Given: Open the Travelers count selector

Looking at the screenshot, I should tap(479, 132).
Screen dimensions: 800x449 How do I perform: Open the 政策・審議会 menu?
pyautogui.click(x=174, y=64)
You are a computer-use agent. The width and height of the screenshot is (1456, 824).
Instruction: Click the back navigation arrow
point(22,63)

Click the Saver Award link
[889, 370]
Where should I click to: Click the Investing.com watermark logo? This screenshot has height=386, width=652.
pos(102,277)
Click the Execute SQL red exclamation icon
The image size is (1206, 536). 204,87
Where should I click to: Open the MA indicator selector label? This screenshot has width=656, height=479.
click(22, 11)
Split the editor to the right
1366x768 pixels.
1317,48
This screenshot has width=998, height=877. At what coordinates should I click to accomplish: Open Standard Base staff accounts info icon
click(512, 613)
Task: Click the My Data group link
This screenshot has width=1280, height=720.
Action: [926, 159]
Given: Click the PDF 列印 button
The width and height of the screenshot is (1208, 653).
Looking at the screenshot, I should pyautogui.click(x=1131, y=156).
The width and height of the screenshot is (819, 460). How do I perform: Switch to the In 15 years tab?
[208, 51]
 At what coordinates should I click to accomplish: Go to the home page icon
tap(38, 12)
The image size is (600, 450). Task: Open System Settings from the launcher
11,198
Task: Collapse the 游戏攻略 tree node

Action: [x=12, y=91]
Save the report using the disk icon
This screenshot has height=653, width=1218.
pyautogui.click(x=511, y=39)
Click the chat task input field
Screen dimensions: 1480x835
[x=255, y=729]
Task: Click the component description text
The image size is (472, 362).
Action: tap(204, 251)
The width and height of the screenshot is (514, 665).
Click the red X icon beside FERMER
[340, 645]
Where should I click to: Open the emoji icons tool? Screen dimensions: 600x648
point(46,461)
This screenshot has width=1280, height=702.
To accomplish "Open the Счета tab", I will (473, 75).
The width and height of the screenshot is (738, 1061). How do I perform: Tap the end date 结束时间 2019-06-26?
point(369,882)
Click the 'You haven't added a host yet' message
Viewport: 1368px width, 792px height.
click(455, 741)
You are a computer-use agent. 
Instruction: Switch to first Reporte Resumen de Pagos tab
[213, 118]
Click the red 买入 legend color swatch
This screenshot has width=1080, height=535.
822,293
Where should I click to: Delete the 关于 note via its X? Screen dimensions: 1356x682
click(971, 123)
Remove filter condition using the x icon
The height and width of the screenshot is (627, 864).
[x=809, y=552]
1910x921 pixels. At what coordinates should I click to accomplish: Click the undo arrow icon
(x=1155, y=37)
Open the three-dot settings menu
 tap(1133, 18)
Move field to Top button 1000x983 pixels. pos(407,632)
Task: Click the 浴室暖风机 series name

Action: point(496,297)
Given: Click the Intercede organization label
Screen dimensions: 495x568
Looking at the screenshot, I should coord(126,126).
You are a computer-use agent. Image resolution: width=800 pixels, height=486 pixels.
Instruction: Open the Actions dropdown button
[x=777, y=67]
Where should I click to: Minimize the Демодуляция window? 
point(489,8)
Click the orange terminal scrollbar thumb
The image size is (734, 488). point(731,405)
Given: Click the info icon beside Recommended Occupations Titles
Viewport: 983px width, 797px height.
==============================
▶ TO DO
The lines to return are those holding the string "computer" anywhere in the listing above.

▶ EXERCISE RESULT
You are a computer-use agent. The width and height of the screenshot is (1456, 824).
You are a computer-use agent. 
You are a computer-use agent. Image resolution: width=800 pixels, height=486 pixels.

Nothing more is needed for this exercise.